• **PROBLEM**:
In the records below, some lines contain the word "input". Copy each of them.

BEGIN

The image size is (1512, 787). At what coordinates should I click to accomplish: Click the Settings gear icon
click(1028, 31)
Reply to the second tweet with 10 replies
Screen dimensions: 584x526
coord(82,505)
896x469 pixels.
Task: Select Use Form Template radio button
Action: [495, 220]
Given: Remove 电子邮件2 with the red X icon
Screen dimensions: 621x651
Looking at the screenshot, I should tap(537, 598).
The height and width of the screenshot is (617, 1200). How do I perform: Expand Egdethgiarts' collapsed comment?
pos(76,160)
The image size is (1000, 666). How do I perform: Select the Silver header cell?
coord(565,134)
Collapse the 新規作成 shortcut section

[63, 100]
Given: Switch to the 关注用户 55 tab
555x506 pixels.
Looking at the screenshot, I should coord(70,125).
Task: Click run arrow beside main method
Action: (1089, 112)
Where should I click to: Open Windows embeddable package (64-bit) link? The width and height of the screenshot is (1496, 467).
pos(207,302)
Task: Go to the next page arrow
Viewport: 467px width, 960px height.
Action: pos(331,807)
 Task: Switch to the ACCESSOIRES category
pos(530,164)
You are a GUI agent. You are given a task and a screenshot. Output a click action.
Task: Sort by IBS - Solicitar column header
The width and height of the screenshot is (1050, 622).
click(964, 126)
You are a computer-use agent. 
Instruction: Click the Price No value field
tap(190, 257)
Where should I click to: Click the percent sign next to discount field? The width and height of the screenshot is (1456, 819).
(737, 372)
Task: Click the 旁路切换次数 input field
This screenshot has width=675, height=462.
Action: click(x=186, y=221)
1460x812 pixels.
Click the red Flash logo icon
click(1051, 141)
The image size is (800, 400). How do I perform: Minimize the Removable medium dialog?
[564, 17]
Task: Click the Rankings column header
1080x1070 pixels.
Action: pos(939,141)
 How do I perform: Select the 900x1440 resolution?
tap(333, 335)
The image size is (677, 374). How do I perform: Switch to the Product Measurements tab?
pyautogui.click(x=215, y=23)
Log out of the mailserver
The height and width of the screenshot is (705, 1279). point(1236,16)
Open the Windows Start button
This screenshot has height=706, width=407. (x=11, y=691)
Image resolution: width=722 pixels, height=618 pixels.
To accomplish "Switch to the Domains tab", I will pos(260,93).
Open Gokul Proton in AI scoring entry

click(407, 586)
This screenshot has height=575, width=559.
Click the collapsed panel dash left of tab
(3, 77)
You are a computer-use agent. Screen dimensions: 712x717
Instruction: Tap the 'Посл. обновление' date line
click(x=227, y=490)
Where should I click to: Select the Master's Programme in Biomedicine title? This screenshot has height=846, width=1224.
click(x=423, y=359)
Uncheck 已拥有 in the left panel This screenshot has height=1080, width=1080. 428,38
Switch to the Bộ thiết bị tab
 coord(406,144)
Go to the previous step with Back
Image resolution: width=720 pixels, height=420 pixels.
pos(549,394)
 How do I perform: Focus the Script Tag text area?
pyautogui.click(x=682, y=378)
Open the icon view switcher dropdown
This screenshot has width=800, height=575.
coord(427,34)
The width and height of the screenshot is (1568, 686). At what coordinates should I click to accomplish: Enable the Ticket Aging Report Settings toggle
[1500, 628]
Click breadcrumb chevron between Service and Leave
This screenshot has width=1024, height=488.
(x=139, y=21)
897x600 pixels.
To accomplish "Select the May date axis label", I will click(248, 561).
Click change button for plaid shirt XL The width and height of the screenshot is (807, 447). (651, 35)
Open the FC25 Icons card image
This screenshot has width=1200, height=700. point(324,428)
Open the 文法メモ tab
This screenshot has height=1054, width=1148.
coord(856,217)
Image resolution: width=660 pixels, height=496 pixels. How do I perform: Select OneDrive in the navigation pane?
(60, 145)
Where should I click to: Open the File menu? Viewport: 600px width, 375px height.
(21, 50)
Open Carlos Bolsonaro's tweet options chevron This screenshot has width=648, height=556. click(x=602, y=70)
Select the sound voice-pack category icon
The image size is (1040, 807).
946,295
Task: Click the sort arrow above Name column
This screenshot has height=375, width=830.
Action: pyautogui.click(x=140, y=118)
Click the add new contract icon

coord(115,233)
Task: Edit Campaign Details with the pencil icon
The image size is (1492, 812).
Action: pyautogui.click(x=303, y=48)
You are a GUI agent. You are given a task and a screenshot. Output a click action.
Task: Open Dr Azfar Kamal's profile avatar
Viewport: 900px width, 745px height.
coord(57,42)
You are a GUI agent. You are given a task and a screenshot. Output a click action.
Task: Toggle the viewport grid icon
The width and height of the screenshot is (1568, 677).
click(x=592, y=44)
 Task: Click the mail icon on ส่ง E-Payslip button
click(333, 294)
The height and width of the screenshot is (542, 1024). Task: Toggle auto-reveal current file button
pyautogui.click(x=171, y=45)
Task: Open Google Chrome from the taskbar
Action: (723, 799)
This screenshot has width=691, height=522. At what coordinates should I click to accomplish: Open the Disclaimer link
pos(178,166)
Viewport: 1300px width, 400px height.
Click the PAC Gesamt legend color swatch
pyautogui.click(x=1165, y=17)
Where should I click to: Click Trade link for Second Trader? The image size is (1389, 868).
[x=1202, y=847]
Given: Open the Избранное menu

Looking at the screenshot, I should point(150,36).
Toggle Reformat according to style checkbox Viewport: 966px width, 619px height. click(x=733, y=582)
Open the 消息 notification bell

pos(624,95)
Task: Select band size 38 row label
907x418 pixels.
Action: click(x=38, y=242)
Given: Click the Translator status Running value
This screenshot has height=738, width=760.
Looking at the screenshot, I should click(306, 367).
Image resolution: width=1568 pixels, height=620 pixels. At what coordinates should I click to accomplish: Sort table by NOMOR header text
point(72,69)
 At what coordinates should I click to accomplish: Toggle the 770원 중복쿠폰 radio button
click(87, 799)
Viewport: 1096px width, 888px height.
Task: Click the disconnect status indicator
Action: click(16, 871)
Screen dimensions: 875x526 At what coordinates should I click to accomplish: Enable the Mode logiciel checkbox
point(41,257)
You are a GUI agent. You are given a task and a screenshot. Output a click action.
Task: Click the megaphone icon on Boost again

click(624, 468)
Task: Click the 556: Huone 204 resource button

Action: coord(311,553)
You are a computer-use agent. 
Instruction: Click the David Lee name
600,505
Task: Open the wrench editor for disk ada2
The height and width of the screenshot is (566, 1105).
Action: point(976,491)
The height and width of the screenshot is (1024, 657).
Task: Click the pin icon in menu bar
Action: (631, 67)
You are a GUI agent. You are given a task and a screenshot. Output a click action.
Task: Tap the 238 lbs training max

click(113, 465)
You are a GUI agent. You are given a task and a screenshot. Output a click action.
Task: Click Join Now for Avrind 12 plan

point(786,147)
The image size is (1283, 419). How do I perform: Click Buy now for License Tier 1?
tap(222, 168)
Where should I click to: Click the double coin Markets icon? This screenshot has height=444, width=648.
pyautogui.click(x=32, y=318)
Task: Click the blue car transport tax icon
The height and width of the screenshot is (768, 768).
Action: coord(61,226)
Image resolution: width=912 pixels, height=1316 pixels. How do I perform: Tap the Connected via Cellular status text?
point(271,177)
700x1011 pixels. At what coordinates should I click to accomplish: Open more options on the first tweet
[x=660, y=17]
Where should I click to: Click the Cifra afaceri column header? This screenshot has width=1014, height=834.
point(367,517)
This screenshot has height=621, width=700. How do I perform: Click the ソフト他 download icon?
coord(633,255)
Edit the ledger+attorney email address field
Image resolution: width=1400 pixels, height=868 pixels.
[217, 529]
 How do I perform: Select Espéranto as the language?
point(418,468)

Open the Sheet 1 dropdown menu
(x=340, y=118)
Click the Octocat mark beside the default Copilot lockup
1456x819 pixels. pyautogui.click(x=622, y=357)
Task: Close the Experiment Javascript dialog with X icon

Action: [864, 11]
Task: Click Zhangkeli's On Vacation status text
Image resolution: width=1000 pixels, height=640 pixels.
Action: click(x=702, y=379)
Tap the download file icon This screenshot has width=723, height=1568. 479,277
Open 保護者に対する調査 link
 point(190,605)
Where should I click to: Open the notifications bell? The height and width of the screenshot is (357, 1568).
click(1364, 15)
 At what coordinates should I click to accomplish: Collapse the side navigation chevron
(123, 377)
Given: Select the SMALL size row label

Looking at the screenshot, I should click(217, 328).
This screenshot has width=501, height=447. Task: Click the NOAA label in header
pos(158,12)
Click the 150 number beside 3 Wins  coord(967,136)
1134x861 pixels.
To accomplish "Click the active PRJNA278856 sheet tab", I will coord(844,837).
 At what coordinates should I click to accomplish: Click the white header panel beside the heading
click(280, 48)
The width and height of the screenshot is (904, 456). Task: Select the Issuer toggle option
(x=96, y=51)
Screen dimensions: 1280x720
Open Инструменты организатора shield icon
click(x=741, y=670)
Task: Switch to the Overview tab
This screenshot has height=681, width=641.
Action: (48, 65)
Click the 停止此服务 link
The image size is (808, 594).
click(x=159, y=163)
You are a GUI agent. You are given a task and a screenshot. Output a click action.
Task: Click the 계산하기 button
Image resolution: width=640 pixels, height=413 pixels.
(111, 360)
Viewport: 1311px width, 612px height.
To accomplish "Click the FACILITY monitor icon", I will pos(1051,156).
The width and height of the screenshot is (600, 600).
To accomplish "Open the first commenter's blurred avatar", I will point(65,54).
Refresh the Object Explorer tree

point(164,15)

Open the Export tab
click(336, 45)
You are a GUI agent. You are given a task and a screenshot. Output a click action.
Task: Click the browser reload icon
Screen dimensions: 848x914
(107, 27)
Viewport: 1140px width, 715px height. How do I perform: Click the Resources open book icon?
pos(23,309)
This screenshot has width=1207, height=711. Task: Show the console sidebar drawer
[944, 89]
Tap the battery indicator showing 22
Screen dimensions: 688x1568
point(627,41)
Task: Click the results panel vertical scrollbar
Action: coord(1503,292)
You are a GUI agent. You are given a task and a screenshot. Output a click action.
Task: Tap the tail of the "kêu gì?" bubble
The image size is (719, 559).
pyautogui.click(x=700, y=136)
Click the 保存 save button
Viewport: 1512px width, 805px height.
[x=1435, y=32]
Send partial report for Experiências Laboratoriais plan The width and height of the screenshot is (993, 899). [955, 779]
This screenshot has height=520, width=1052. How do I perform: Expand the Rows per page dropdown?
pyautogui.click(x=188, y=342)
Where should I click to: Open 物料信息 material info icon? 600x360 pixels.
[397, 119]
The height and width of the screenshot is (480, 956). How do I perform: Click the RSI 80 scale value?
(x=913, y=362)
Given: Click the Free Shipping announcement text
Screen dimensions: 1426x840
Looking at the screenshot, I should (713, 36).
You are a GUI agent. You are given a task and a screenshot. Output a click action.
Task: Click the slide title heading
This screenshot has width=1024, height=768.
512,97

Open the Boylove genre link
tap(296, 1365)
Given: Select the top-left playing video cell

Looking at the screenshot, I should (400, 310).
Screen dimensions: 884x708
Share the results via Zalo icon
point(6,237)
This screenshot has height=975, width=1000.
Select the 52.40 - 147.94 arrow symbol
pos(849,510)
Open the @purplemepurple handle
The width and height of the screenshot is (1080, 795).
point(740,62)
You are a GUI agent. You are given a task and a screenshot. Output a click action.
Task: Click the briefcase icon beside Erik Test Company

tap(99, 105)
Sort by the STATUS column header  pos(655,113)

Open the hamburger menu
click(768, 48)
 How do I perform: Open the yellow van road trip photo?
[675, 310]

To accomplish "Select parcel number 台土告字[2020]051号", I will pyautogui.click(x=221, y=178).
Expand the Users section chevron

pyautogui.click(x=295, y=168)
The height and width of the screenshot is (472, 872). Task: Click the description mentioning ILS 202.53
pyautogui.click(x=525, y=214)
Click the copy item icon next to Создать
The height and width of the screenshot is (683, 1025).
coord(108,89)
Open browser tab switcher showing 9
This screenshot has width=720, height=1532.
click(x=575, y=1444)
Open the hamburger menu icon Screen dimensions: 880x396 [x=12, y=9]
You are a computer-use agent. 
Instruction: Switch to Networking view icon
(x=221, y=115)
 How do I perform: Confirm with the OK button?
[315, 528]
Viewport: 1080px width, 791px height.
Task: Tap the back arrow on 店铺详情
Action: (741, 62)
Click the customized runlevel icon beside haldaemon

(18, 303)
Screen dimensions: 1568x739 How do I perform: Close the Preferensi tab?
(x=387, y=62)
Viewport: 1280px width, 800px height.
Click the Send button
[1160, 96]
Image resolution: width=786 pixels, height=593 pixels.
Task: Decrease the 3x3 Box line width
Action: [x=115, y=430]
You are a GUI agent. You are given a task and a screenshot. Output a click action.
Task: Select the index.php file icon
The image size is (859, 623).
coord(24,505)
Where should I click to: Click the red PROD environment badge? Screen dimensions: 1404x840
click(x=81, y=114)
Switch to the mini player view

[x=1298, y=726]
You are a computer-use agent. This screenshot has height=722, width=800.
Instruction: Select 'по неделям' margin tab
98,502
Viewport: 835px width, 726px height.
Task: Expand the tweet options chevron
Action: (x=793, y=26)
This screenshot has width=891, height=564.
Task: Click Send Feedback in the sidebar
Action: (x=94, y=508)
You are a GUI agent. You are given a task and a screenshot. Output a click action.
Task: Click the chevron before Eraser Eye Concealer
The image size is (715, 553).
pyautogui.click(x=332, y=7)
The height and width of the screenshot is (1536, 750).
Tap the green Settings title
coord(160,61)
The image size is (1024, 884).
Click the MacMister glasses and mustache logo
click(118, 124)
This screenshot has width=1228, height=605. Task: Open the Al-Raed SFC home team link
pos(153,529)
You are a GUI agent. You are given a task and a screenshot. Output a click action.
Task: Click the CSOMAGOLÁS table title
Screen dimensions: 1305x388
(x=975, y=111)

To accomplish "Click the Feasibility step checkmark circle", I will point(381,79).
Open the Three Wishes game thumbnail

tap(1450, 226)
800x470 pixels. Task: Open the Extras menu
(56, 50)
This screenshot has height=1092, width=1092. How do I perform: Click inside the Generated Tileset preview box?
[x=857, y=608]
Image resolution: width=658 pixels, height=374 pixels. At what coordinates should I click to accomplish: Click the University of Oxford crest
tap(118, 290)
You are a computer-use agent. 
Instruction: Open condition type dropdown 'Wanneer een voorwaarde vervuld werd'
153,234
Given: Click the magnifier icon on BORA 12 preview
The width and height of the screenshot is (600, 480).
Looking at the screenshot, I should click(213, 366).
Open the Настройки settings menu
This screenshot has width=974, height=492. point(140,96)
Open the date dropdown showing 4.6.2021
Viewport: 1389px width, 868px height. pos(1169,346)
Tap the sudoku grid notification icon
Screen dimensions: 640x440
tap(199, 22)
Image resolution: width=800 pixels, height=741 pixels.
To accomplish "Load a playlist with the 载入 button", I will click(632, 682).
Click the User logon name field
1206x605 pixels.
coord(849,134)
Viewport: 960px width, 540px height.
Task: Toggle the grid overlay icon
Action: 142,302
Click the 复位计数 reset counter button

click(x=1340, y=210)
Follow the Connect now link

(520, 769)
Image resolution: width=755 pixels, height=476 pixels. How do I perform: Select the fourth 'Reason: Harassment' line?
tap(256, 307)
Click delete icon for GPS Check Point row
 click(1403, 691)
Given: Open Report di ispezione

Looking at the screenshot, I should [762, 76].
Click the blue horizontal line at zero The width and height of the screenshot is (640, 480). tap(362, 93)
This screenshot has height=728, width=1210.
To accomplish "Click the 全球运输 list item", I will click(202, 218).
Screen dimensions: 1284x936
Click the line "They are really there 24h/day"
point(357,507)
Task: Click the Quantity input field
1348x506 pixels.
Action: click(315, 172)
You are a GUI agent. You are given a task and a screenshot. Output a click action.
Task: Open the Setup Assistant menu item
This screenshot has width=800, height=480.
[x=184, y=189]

END

• **ANSWER FOR THE TASK**:
Task: Click the 旁路切换次数 input field
Task: Click the Quantity input field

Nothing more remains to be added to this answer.